*What you will do*
Please repeat, from the entries that follow, the lines from the one containing "С прополисом (60, 1704)" through the one containing "Ампульные (57, 892)" exactly, adding nothing.

BEGIN

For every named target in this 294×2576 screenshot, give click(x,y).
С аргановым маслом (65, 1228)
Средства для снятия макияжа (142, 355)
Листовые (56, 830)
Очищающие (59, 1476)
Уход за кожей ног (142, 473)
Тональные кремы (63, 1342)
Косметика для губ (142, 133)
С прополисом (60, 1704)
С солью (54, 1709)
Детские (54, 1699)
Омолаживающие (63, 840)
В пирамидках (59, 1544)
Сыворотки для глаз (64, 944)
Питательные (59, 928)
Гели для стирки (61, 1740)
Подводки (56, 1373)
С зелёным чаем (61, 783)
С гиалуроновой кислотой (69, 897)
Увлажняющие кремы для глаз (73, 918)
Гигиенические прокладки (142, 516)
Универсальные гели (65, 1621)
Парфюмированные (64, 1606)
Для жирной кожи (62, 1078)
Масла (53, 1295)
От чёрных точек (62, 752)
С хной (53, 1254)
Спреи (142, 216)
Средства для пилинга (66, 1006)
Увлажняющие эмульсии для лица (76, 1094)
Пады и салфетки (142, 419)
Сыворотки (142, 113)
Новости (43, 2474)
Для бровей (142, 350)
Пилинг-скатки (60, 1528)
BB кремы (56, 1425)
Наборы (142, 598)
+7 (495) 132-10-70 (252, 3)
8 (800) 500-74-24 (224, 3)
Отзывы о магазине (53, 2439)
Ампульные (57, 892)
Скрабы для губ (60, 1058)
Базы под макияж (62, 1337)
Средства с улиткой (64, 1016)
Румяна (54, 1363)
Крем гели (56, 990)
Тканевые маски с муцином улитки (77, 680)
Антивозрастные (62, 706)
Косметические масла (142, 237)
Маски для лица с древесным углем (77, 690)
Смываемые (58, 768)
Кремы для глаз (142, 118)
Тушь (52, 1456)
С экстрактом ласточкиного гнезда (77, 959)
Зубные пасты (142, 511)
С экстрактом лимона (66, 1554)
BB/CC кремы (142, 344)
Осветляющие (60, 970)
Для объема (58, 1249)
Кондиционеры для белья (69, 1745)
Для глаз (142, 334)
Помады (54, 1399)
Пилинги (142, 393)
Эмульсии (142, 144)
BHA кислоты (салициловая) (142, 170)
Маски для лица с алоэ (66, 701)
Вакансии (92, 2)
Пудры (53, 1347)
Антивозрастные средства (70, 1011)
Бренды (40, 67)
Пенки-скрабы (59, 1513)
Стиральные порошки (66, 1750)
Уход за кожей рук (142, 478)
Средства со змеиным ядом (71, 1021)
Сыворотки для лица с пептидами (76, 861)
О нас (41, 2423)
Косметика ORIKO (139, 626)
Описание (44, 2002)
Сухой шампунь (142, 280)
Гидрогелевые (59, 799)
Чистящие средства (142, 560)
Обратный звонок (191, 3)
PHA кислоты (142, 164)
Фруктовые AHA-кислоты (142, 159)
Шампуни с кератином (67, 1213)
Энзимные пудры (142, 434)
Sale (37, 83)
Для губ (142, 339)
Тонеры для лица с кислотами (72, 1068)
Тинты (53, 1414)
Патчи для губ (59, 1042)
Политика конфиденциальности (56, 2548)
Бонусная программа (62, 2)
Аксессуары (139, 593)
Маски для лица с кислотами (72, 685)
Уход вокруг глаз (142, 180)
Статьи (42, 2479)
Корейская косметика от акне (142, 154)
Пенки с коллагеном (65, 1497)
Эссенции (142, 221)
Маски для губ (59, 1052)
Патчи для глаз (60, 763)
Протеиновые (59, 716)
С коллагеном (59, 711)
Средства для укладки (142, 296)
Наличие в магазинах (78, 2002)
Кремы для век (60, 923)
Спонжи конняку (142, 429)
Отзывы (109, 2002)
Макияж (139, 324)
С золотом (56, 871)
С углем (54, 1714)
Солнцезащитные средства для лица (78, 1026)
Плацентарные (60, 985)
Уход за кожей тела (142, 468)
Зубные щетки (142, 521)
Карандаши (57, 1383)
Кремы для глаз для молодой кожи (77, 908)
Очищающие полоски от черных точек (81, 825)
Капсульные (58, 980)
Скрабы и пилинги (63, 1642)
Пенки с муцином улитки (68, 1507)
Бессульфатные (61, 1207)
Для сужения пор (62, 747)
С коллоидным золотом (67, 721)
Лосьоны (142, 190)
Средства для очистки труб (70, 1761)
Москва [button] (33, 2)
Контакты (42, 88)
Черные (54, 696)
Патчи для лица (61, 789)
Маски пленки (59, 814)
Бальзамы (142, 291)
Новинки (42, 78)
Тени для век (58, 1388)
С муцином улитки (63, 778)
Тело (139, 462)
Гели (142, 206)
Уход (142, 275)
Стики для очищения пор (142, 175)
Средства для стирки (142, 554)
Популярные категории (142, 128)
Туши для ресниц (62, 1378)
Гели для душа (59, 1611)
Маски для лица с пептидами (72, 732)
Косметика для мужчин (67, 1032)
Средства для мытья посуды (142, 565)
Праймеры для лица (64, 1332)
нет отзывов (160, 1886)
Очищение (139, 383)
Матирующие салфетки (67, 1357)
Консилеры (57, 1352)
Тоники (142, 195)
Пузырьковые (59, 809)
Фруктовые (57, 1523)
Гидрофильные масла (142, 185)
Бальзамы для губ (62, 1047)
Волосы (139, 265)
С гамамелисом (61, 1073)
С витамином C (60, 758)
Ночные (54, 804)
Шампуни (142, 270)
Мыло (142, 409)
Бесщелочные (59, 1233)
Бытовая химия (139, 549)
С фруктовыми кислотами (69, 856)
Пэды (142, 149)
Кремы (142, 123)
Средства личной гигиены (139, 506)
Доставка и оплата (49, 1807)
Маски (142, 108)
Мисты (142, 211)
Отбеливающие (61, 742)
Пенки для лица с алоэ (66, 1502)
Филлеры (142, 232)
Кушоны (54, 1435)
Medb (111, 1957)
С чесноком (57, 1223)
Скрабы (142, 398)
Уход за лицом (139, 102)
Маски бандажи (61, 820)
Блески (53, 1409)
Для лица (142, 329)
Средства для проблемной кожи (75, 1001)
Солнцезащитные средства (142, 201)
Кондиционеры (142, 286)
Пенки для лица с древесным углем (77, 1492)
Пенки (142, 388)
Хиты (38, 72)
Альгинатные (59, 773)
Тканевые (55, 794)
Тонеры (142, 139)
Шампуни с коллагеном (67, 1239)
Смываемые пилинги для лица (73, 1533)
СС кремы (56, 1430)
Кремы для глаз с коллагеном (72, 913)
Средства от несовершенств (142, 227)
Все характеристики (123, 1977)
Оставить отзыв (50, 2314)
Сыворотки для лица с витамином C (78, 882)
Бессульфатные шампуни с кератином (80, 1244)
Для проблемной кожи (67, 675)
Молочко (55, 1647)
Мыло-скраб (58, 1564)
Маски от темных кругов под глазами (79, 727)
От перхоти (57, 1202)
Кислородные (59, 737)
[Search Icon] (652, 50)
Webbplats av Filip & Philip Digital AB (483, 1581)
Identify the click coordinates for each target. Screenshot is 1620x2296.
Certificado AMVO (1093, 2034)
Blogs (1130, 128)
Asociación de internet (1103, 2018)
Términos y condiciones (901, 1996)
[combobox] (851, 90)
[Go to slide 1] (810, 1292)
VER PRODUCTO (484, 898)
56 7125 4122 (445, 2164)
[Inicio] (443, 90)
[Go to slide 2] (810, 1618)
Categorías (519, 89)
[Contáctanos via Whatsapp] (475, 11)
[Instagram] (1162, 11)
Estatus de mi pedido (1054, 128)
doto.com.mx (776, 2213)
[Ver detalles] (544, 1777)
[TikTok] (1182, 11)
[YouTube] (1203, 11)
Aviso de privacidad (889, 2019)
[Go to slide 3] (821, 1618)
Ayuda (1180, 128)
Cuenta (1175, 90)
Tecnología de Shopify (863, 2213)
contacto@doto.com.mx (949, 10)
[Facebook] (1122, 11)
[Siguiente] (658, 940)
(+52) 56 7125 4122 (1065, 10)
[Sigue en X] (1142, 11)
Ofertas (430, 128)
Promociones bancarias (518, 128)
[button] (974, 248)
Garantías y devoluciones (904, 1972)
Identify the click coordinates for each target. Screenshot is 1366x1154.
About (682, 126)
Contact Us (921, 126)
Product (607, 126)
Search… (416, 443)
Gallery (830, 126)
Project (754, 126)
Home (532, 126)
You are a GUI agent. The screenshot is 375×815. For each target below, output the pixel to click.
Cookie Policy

END

*Response*
С прополисом (60, 1704)
С солью (54, 1709)
Детские (54, 1699)
Омолаживающие (63, 840)
В пирамидках (59, 1544)
Сыворотки для глаз (64, 944)
Питательные (59, 928)
Гели для стирки (61, 1740)
Подводки (56, 1373)
С зелёным чаем (61, 783)
С гиалуроновой кислотой (69, 897)
Увлажняющие кремы для глаз (73, 918)
Гигиенические прокладки (142, 516)
Универсальные гели (65, 1621)
Парфюмированные (64, 1606)
Для жирной кожи (62, 1078)
Масла (53, 1295)
От чёрных точек (62, 752)
С хной (53, 1254)
Спреи (142, 216)
Средства для пилинга (66, 1006)
Увлажняющие эмульсии для лица (76, 1094)
Пады и салфетки (142, 419)
Сыворотки (142, 113)
Новости (43, 2474)
Для бровей (142, 350)
Пилинг-скатки (60, 1528)
BB кремы (56, 1425)
Наборы (142, 598)
+7 (495) 132-10-70 (252, 3)
8 (800) 500-74-24 (224, 3)
Отзывы о магазине (53, 2439)
Ампульные (57, 892)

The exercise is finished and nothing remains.